В пустом коридоре он отловил меня и задержал за руку. Я замерла, переживая это, а он, не увидев сопротивления, притянул меня к себе и обнял, и снова — очень осторожно.
— Катя… давай сходим сегодня на свидание? — тихо и вкрадчиво прозвучало у меня над ухом, — погуляем вечером по набережной. Там красиво, огни отражаются в воде. Ты как — не против?
— Не против, — мотнула я головой, — а закончить с переездом?
— Занесем вещи и оставим, они потихоньку разберут сами. Вдвоем поужинаем в городе, хорошо?
Я прислонилась щекой к его груди, обняв за пояс. Руки сами взлетели — легко, будто притянутые магнитом… Мои трезвые и разумные вечерние размышления и намерения уже к середине прошедшей ночи испарились. Я вертелась и не спала до утра, переживая почти невыносимое тянущее ощущение, внутренний зуд, потребность… я хотела этого мужчину. Я впервые хотела мужчину — сама, безо всяких подготовок и прелюдий, до бессонницы и почти отчаянья из-за невозможности сразу взять нужное… немедленно! И что на меня нашло? Нет, что — понятно, но почему именно сейчас и так сильно?
Объятие стало крепче, грудная клетка под моей щекой судорожно дернулась, руки обвили меня удобнее, стискивая, пристраивая идеально… В ответ я тоже подалась навстречу — неожиданно даже для себя.
— Катюша… Катенька… черт! — отстранился он, а потом опять крепко прижал меня к себе. По плиткам пола гремели колесики чемоданов — от двери своего номера и до лестницы прошли обе австриячки, они покидали гостиницу. Я только посмотрела на них и отвернулась — не было злости, было странное чувство предопределенности, какого-то облегчения и даже благодарности. Она подтолкнула меня тем своим голодным взглядом, сдвинула что-то в ощущениях и в отношении к нему.
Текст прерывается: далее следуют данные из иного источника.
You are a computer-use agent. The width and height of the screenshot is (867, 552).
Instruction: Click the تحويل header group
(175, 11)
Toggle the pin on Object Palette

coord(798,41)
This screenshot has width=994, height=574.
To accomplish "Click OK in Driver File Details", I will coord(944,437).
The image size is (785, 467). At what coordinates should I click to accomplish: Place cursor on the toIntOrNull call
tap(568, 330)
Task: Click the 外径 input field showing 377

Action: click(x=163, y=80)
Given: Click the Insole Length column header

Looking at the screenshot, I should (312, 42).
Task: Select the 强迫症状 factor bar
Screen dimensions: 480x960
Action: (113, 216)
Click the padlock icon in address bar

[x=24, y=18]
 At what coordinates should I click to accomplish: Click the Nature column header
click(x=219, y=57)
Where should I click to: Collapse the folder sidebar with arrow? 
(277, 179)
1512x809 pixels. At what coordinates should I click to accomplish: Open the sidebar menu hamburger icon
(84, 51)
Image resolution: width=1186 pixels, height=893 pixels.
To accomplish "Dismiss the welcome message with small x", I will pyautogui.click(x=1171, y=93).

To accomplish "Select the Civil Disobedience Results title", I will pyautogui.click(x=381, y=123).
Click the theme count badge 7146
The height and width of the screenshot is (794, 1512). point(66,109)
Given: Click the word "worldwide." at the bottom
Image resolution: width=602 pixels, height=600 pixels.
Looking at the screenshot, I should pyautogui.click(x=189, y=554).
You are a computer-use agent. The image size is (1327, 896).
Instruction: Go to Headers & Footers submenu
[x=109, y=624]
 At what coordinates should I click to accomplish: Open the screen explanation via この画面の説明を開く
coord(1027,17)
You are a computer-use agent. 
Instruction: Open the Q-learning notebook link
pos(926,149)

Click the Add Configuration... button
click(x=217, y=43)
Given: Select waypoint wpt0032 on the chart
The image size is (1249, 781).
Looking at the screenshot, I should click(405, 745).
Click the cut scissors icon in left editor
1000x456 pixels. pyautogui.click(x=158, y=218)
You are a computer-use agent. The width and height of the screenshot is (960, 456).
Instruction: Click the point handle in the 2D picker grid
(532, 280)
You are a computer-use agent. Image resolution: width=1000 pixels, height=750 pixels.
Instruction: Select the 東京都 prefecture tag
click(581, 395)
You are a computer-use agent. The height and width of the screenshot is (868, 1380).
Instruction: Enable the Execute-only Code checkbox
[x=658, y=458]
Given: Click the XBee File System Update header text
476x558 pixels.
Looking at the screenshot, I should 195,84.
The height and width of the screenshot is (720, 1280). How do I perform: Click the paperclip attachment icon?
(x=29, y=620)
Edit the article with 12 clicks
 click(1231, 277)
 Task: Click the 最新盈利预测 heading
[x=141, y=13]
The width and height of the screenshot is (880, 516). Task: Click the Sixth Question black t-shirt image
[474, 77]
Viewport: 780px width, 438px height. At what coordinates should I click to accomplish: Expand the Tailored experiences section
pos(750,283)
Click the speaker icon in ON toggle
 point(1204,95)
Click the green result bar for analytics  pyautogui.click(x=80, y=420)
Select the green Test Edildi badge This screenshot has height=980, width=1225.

Что — я даже не хотела сейчас анализировать.
— Свидание, Катюша? — горячо шептал он мне на ухо, — с поцелуями. Давай — с поцелуями? — сдвинулись его губы по моему виску на скулу и щеку, а я уже висела на его руках. Согласилась:
— С поцелуями.
— Катя, где вы там? Потащили? — позвал папа.
— Потащили, — прошептал мне на ухо Георгий и отпустил от себя. Я шагнула от него, как пьяная, даже головой тряхнула — немыслимо, со мной такого еще не было. Он взял меня за руку, и мы пошли… таскать вещи.
Пока таскали, папа озвучил Георгию просьбу о поездке в лагерь за оружием. Объяснил, как это важно, не упоминая, впрочем, о своем нежелании ехать туда самому. Все и так было ясно. Не может быть, чтобы он не испытывал угрызений совести из-за расставания с Мирой. Что бы там ни было — договоренности или недоговоренность, но было это, как минимум — неловко.
Каким мог быть последний разговор мамы с ее мужем — я тоже старалась не думать. Трагедия в исполнении моих родителей затронула не только их самих, а и других людей и счастья им не принесла. Но папа прав — это не мое дело.